(Given request):
Return, unchanged, the lines from the start of the records through the line containing "783x454 pixels. pyautogui.click(x=106, y=30)", with that line included.

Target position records
==================================================

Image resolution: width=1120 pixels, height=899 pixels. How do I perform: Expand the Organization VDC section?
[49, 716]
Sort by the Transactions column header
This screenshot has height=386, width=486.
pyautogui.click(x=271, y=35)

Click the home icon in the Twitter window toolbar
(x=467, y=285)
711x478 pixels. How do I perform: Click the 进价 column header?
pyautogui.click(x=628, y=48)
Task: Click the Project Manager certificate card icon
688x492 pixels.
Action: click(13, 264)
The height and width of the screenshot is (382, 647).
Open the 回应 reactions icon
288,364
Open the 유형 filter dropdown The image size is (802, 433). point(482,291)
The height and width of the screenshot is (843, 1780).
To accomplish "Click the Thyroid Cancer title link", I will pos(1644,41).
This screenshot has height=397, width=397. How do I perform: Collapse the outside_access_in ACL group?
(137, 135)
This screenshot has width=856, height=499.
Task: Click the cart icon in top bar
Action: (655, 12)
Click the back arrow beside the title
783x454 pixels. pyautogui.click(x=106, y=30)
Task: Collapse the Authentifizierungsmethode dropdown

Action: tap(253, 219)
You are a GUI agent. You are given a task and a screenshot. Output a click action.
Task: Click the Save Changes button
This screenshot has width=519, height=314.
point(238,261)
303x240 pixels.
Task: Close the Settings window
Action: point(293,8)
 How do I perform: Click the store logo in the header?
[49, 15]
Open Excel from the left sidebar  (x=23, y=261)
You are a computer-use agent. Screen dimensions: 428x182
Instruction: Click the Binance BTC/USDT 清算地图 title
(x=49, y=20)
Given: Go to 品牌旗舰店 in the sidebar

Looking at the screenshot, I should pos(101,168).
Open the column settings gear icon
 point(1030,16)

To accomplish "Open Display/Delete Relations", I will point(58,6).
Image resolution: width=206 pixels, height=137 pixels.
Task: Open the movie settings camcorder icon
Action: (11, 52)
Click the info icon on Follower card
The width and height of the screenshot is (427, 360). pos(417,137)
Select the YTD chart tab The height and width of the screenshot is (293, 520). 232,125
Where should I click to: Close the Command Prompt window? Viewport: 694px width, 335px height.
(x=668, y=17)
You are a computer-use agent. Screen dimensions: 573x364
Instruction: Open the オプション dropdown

==================================================

(Result):
Image resolution: width=1120 pixels, height=899 pixels. How do I perform: Expand the Organization VDC section?
[49, 716]
Sort by the Transactions column header
This screenshot has height=386, width=486.
pyautogui.click(x=271, y=35)

Click the home icon in the Twitter window toolbar
(x=467, y=285)
711x478 pixels. How do I perform: Click the 进价 column header?
pyautogui.click(x=628, y=48)
Task: Click the Project Manager certificate card icon
688x492 pixels.
Action: click(13, 264)
The height and width of the screenshot is (382, 647).
Open the 回应 reactions icon
288,364
Open the 유형 filter dropdown The image size is (802, 433). point(482,291)
The height and width of the screenshot is (843, 1780).
To accomplish "Click the Thyroid Cancer title link", I will pos(1644,41).
This screenshot has height=397, width=397. How do I perform: Collapse the outside_access_in ACL group?
(137, 135)
This screenshot has width=856, height=499.
Task: Click the cart icon in top bar
Action: (655, 12)
Click the back arrow beside the title
783x454 pixels. pyautogui.click(x=106, y=30)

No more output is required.